Board of Deputies cuts links with Methodists
The Board of Deputies has broken off all contact with the leadership of the Methodist Church following its endorsement of a report deeply critical of Israel.
A spokesperson for the Board said: "There cannot be any engagement with the leadership of the Methodist Church until such a time that we see signs of a change in their stance."
But both sides vowed to continue interfaith work at a local level, encouraging members of Methodist and Jewish communities to maintain regular dialogue.
The Board said Methodists from across the country had contacted deputies to express distress and discomfort with the report.
Following the endorsement of the motion at last week's Methodist conference, the Board and the Jewish Leadership Council said the Church should "hang its head in shame" for passing the policy calling for a boycott of goods from "illegal" Israeli settlements in the West Bank and blaming Israeli occupation for hindering the peace process.

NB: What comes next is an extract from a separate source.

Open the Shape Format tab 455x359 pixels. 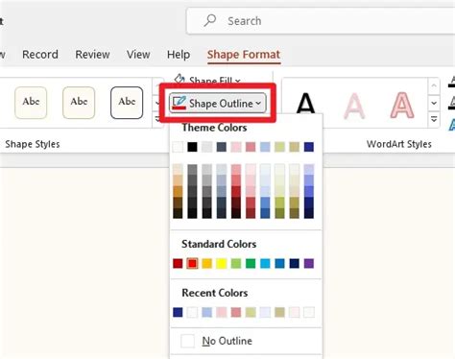(244, 55)
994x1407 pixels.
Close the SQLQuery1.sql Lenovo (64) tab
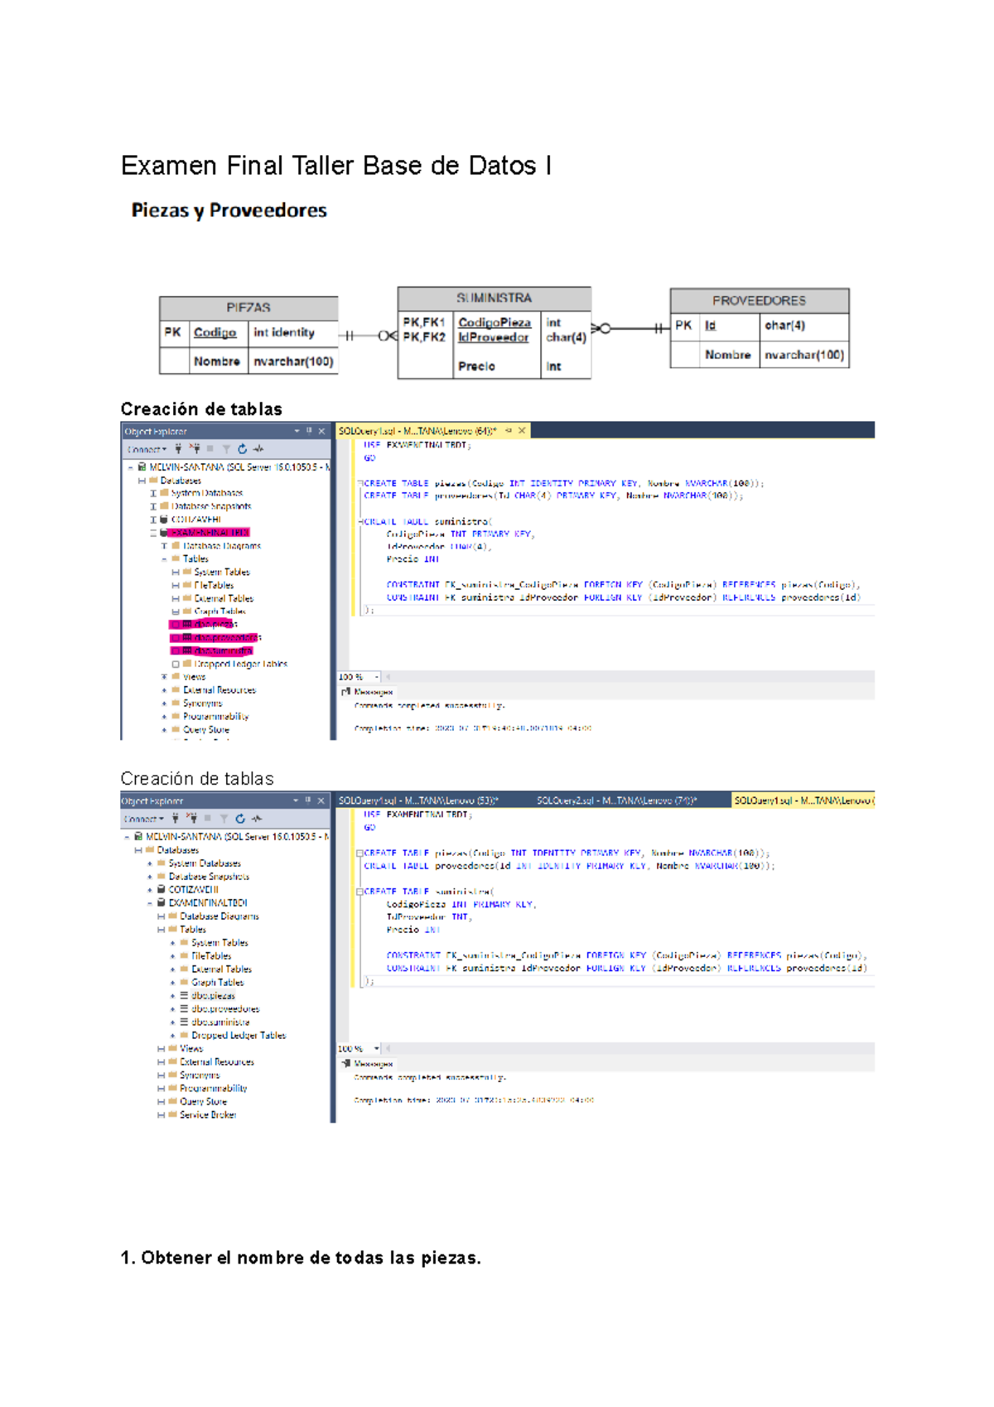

Attempts had been made to convince the Church to re-think its stance.
Chief Rabbi Lord Sacks spoke to leading Methodist Reverend David Gamble ahead of last week's vote, and Board president Vivian Wineman claimed Jewish representatives had received assurances that inaccuracies in the report would be corrected. Mr Wineman said the representatives felt "stitched up" when the corrections did not materialise.
Joy Barrow, interfaith relations officer for the Methodist Church, has held a number of informal discussions with the Board and the Council of Christians and Jews (CCJ) in the past week.
She said: "The Church and the Jewish community have long-standing and close relationships, both nationally and also on a local level where Christians and Jews engage in friendship, dialogue and working together on community activities. Our commitment is stronger than ever as we take steps to ensure conversations remain open, honest and in a spirit of fellowship."
David Gifford, CCJ chief executive, said: "All 40 of our local branches have been asked to engage with local Methodist groups. We want the Methodists to listen to the other side.
"The Jewish community is very hurt. The report and resolutions could clearly impact on Britain's Jewish community. I don't think the majority
of delegates thought this through."
Mr Gifford said the damage was not irreparable but it may take "some time" for relations to improve.
The International Council of Christians and Jews said it was "committed to dialogue even among those in conflict with one another".
There are fears that other churches will use the Methodist report as a forerunner for their own anti-Israel action. However, the United Reformed Church held its annual general assembly this week and there was no debate on the issue. A spokeswoman confirmed the Church had no intention of raising the subject in the near future.